Something’s happened this year and I’m back to getting 2-3 books from the library every week and blowing through them, a pace I kept up through my early twenties. Granted, most of them have been detective novels that are pretty easy to blow through, but it’s been really nice to be reading again.

At the library I saw that there was a third book out from Sara Gran in the Claire De Witt detective series, which is kind of like Raymond Chandler but with a punk lady and a lot more drugs. This quote about the LA hills hit me, because I had just driven through there a few weeks before reading it and thought, “What the hell, why is this city so mountainous?”

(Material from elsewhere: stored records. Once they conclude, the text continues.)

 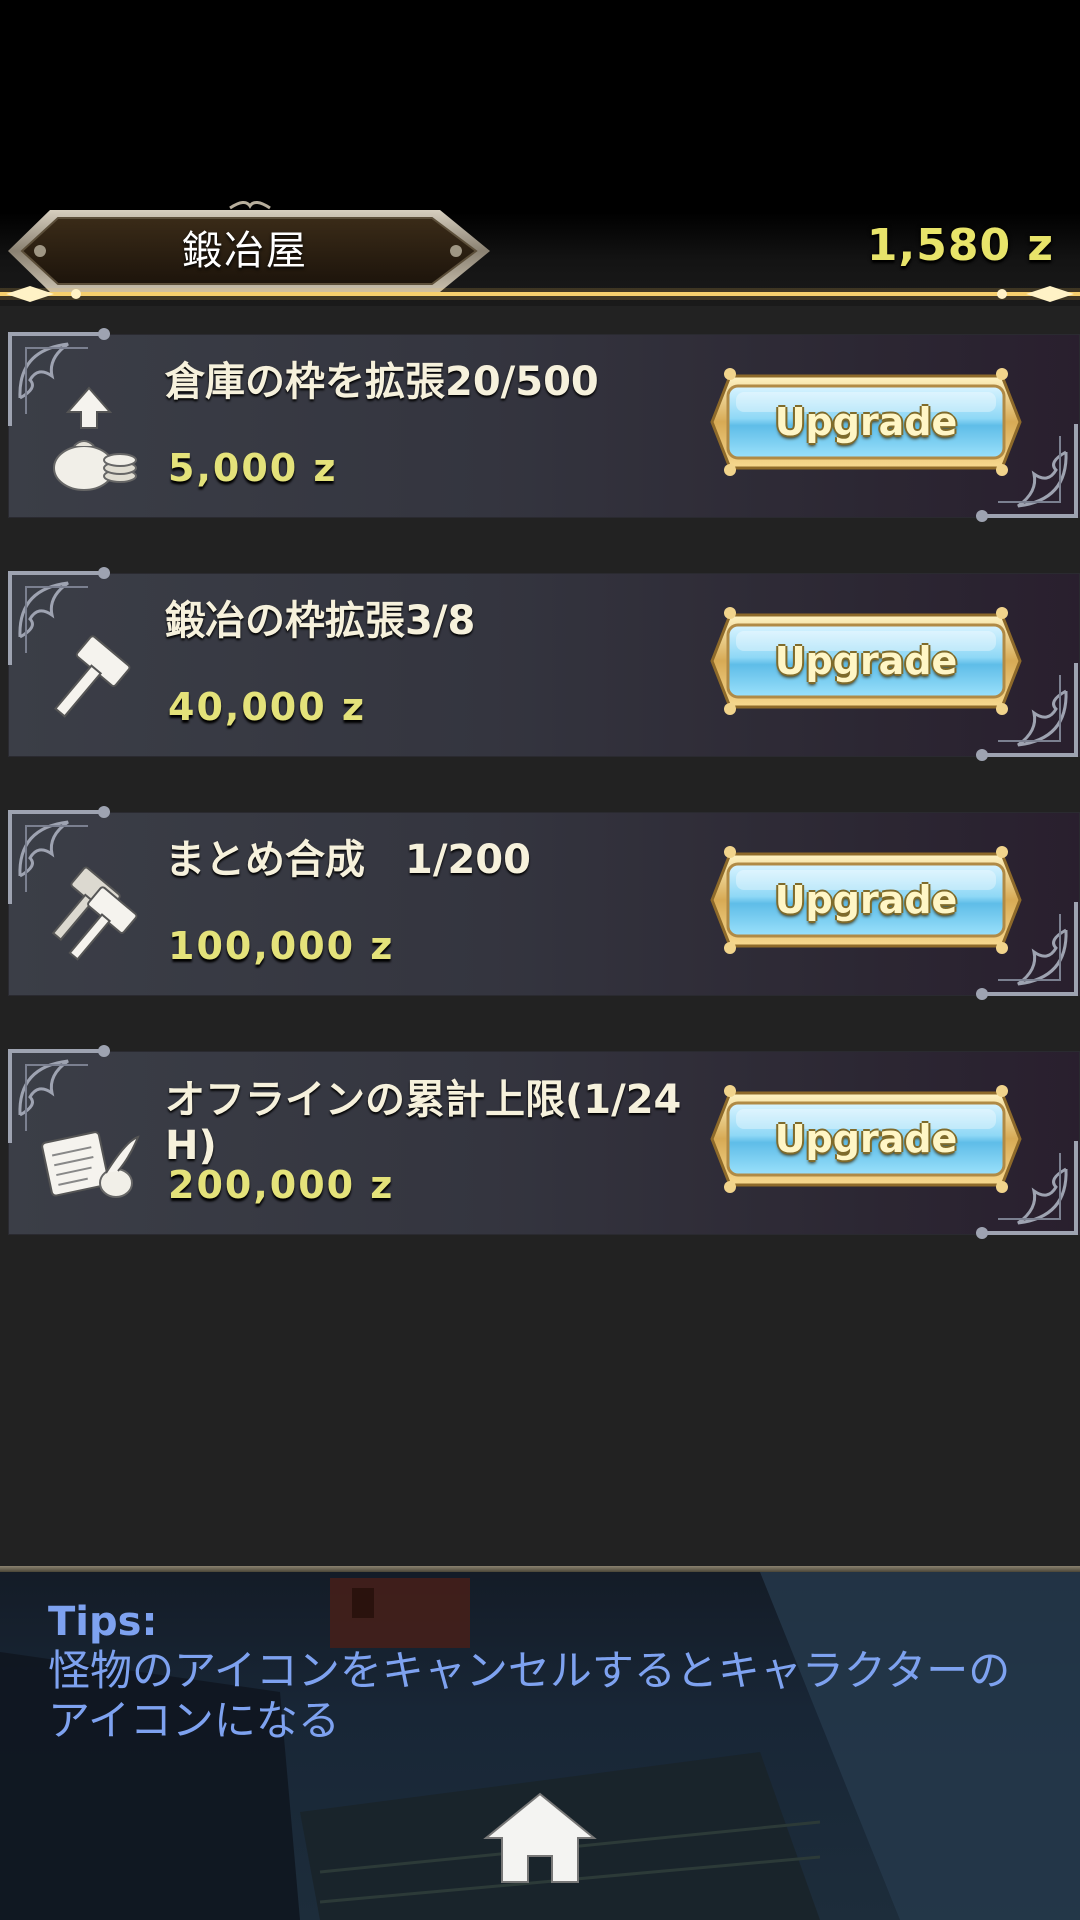 I want to click on upgrade-row: オフラインの累計上限(1/24 H) 200,000 z Upgrade, so click(x=544, y=1142).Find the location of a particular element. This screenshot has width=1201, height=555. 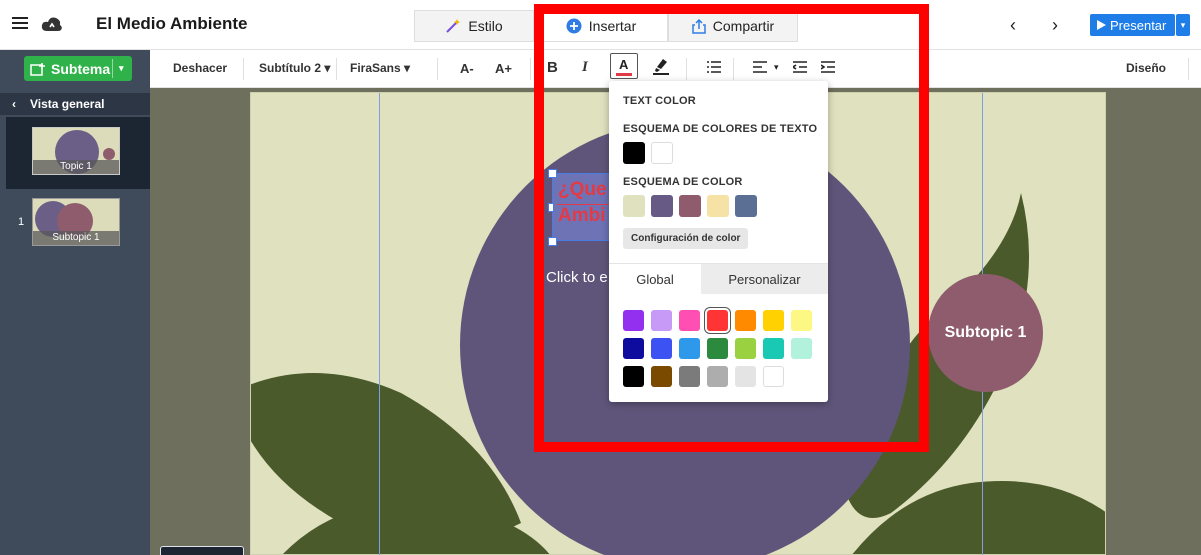

app-title: El Medio Ambiente is located at coordinates (172, 24).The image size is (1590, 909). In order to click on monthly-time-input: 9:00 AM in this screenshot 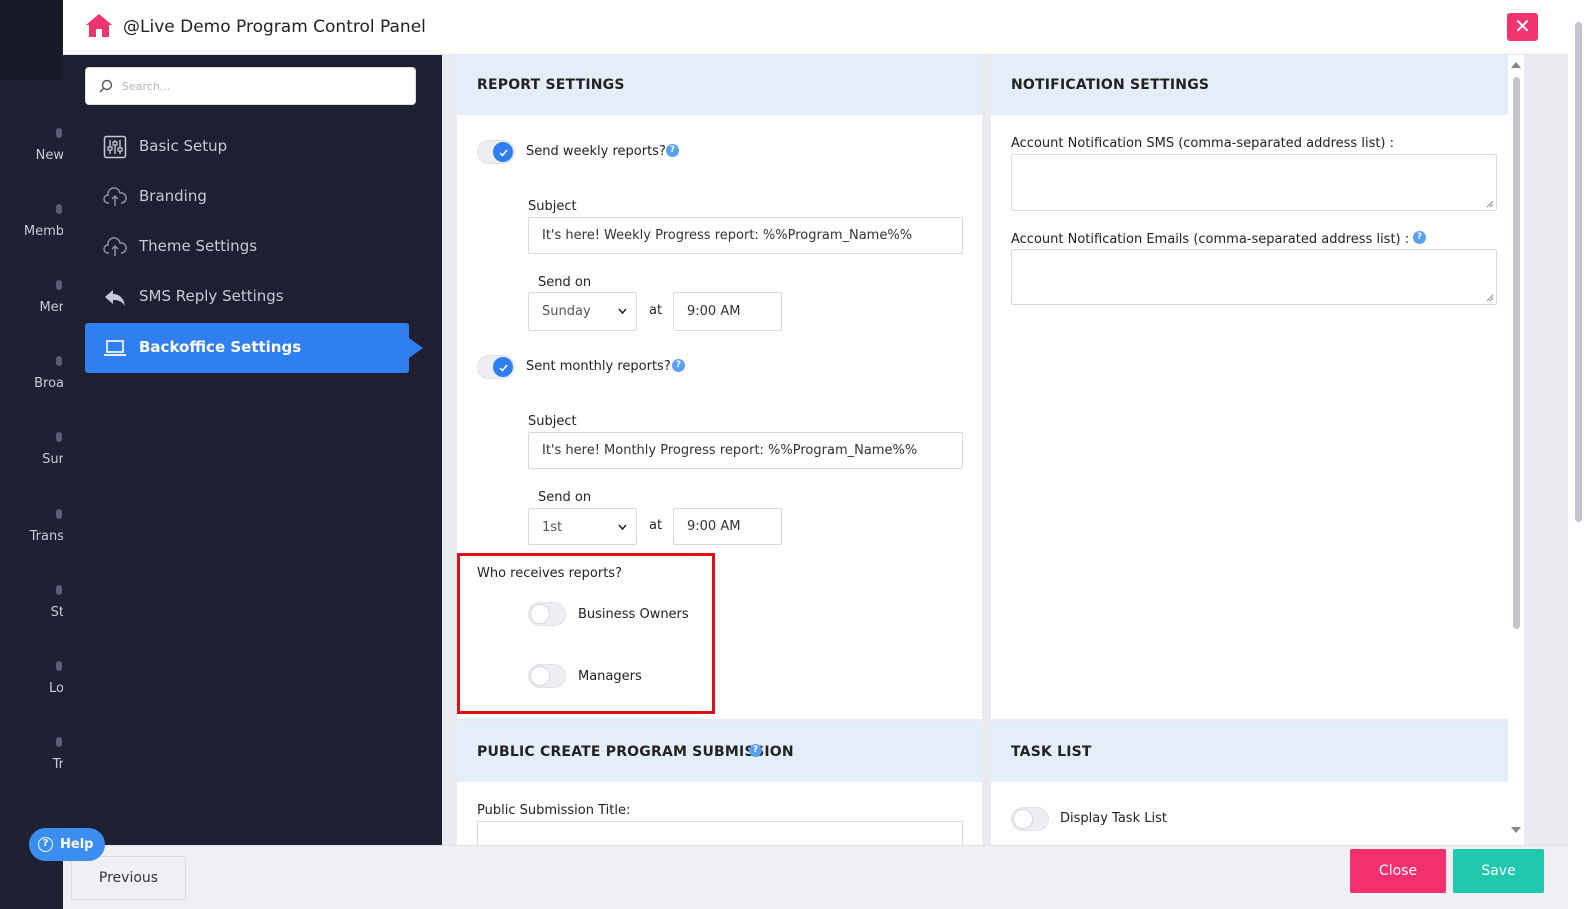, I will do `click(728, 526)`.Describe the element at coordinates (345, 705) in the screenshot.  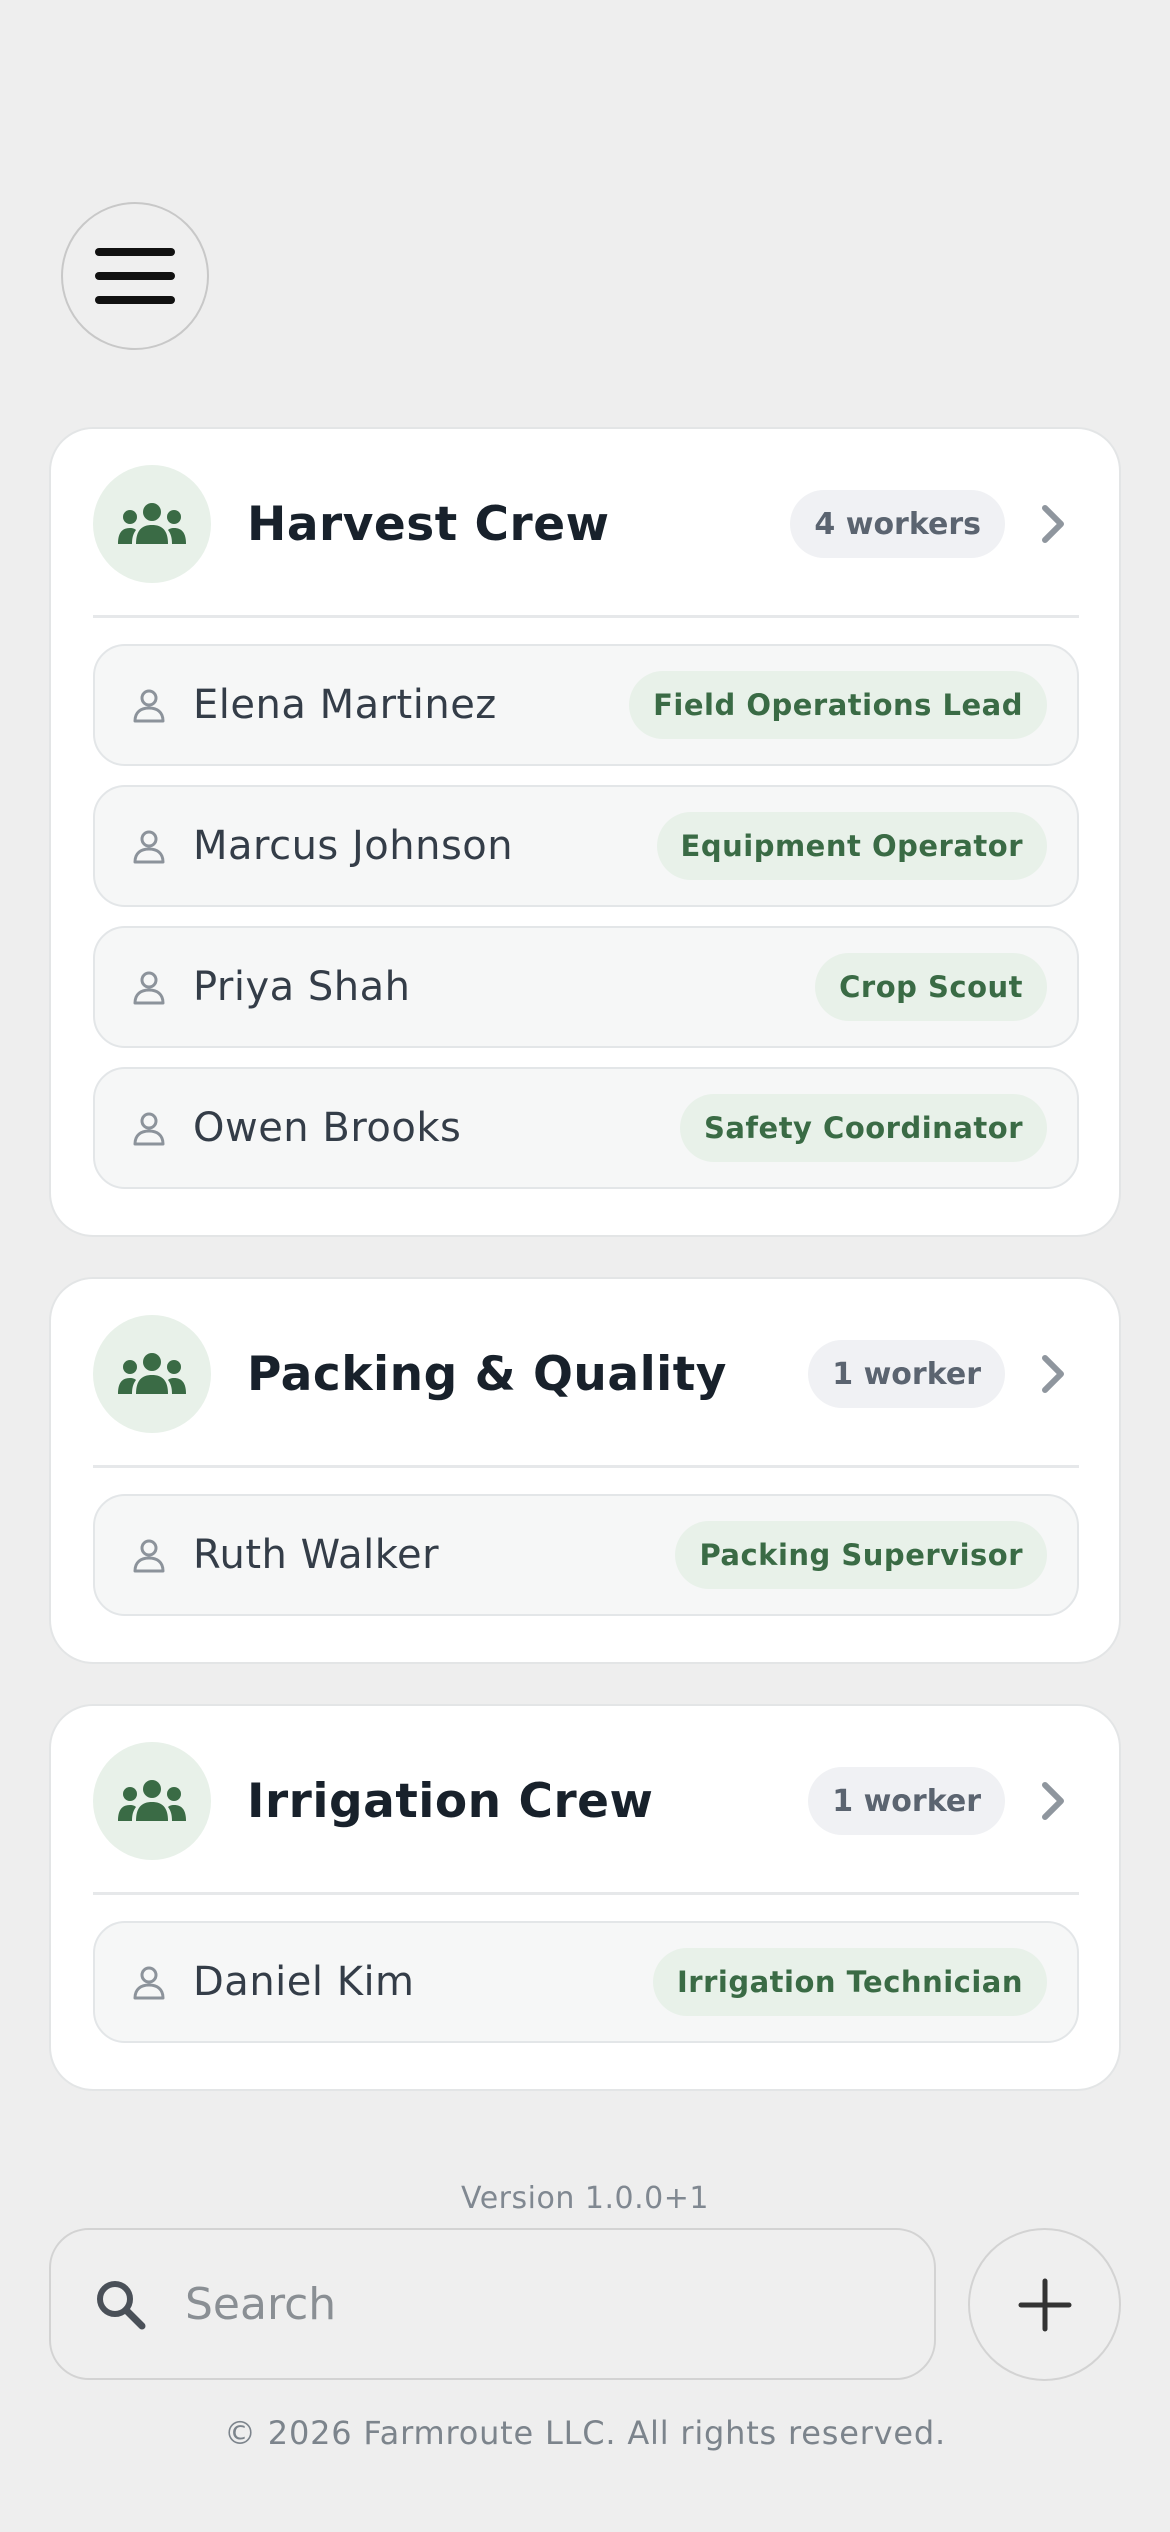
I see `worker-name: Elena Martinez` at that location.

Why were the Los Angeles hills so arcane, so occulted to the world outside? People talked about Los Angeles as it it were New York, spread out and deformed, melted like hot cookie dough on a pan. I didn’t know until I got there that the city was a web of mountains and valleys and canyons, starting out wet and cool and drying itself out into desert as it headed east, unlike anyplace else on earth; a maze of dead-end streets that were never parallel and curved in and across themselves like snakes. There was an energy to Los Angeles that was sharp and would cut you if you didn’t recognize it. Every grain of sand in the beaches and the desert buried under the city was a little razor, ready and willing to wound.

But if you saw it for what it was, I was learning, you could maneuver in between the knives and glide through the city, like a needle in a record. You just had to keep your eyes open for synchronicity, and never expect kindness. Just shut up and be grateful when it appeared.